On this basis, the left PA in row 4 of table 1, representing a space/time progression ratio of s/t = 2/3 = -1, is interpreted as an oscillation in only one dimension, leaving two dimensions of motion undisplaced at the unit progression ratio. As the total time displacement is increased in this unit, which we will designate S1, an oscillation of lower and lower frequency is produced in one-dimension, providing theoretical units of varying frequency, but all of which propagate at light speed, relative to the S units, in an orthogonal dimension perpendicular to the unit's vibration. However, the propagation at light speed is due to the fact that one or the other of the two remaining scalar dimensions in the S1 unit are not displaced. This is the theoretical entity that Larson identifies with the physically observed photon. A similar treatment of the s/t = 2/1 progression ratio leads to a T1 unit.
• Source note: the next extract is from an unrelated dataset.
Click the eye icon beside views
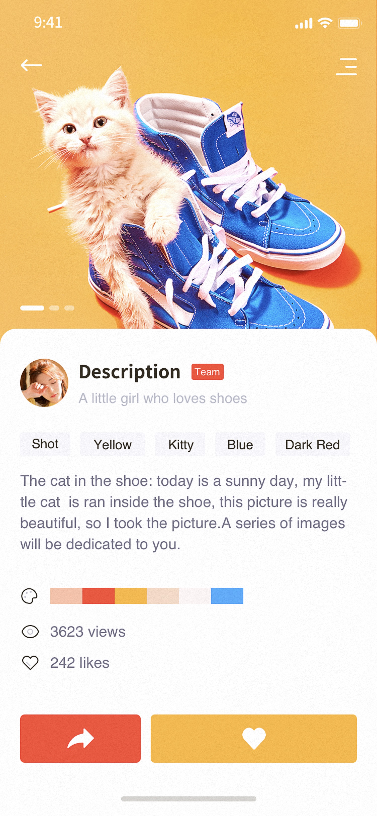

However, the S and T units, as stationary in space and time respectively, don’t exist at this point in Larson’s development, since, to remain stationary in space, or time, they would have to have three dimensions of displacement, as a space/time unit progression ratio in any vacant dimension, would result in propagation, or progression, of the unit in one of the vacant dimensions. Thus, Larson begins with a T1 unit, a high-speed, or high-frequency, photon, illustrated by the right PA in row 4 of table 1, representing a space/time progression ratio of s/t = 3/2 = 1, and adds a time displaced unit to it, i.e. a 2D space motion, in the form of a rotation, which rotates it about its midpoint, in two orthogonal dimensions, forming a unit that can be envisioned as two orthogonal, interpenetrated disks, as shown in figure 10.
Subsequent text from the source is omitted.